CLÁUSULA DE RENÚNCIA AO DIREITO DE RETENÇÃO POR BENFEITORIAS:



CLÁUSULA DE RENÚNCIA AO DIREITO DE RETENÇÃO POR BENFEITORIAS: O POSICIONAMENTO DO STJ E DOS TRIBUNAIS DE JUSTIÇA

Túlio Licinio Curvelo Garcia

SUMÁRIO: Introdução; 1 Conceito de locação; 1.1 Benfeitorias; 1.2 Contrato de Adesão; 2 Direito de retenção; 3. A renúncia ao direito de retenção; 3.1 Posicionamento do STJ e dos Tribunais de Justiça; Conclusão; Referencial Bibliográfico.

Resumo.
O presente trabalho analisará a possibilidade de existir em um contrato de locação, celebrado por empresas imobiliárias, cláusula de renúncia à indenização das benfeitorias e ao direito de retenção. Estudo este baseado em jurisprudência do Superior Tribunal de Justiça, Tribunais de Justiça de alguns estados e posicionamentos de renomados doutrinadores.

Palavras ? Chave.
Contrato de Locação; Renúncia; Benfeitorias; Direito de retenção.

Introdução.

Devido à grande demanda e rapidez característica do mercado imobiliário atual, os contratos elaborados por estas, com o intuito de melhor garantir o direito dos locadores, está sendo de adesão. E, desta forma, as cláusulas são determinadas previamente e unilateralmente pelas imobiliárias, restando ao locador apenas aderir ou não.
Este fato gera discussões na doutrina, uma parte alega que devido ao fato deste contrtao ser de adesão, essa relação deve ser regulada pelo Código de Defesa do Consumidor, e, sendo assim, não seria permitido cláusula em que o locatário renunciasse ao seu direito de retenção e indenização por benfeitorias, por se tratar de cláusula abusiva.
A doutrina majoritária, assim como o Superior Tribunal de Justiça e os Tribunais de Justiça, defende que não há relação de consumo entre as empresas imobiliárias e os locatários, portanto, essa relação seria regulada por lei específica, a Lei do Inquilinato, que permite haver cláusula renunciando ao direito de retenção por benfeitorias.
1 Do contrato de locação

A locação é definida pelo Código Civil Brasileiro de 2002, em seu artigo 565, como sendo um contrato em que "uma das partes se obriga a ceder à outra, por tempo indeterminado, ou não, o uso e gozo de coisa não fungível, mediante certa retribuição.". Ou seja, um sujeito, denominado locador, concede a posse de um móvel ou imóvel de sua propriedade por tempo determinado ou não a outro sujeito, o locatário, devendo este recompensar o locador de alguma forma.
Maria Helena Diniz determina alguns elementos essências para o contrato de locação, são eles: consentimento válido, ou seja, o acordo entre as partes, a capacidade civil dos contraentes, a cessão de posse do objeto locado que deverá ser infungível, inconsumível, suscetível de gozo, determinado ou determinável, dado por quem possua título bastante para fazê-lo, e a alienável ou inalienável. Outras características do contrato de locação são a remuneração, o lapso de tempo determinado ou não e, por ultimo, a forma livre .

□ □ □

__Lista de tarefas__.
#1 Responda com base no texto sobre o direito de retenção por benfeitorias:
(a) Qual artigo do Código Civil Brasileiro de 2002 define a locação?
(b) Segundo a doutrina majoritária, que lei específica regula a relação entre as empresas imobiliárias e os locatários?
(c) Como se denomina o sujeito que concede a posse do bem na locação?
#2 Prossiga o texto sobre o direito de retenção por benfeitorias a partir da sua última frase.
A listagem não guarda relação alguma com o texto sobre o direito de retenção por benfeitorias.

__Dados armazenados__.
□ □ □

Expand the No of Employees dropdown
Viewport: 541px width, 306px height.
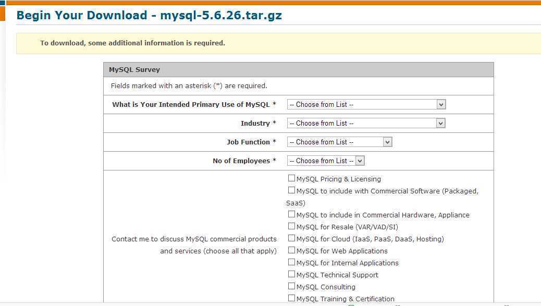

□ □ □

__Respostas por tarefa__.
#1
(a) O artigo 565.
(b) A Lei do Inquilinato.
(c) Locador.

#2
Portanto, o contrato de locação é sempre bilateral, pois cria direitos e deveres para ambas as partes, comutativo, já que as prestações são equivalentes e as partes podem apreciá-las de imediato. Além dessas classificações, é também oneroso, pois impõe sacrifício a ambas as partes, e consensual, não dependendo da tradição para se concretizar.
Esse contrato é regido pelo Código Civil de Brasileiro de 2002 no Título VI (Das várias espécies de Contratos), no Capítulo V (Da Locação das Coisas), do artigo 565 ao 578. Há também Lei especial para esse assunto, a Lei 8.245 de 18 de Outubro de 1991, a Lei do Inquilinato, regendo exclusivamente a locação em áreas urbanas, além destes diplomas legais, é discutido na doutrina o uso do Código de Defesa do Consumidor nessas relações contratuais, considerando-se o locador como fornecedor e o locatário como consumidor e as condições desiguais existentes nessa relação, devendo o CDC ser empregado justamente para tentar equilibrar essa relação, porém essa pretensão é veementemente negada pelo STJ, conforme se verá adiante.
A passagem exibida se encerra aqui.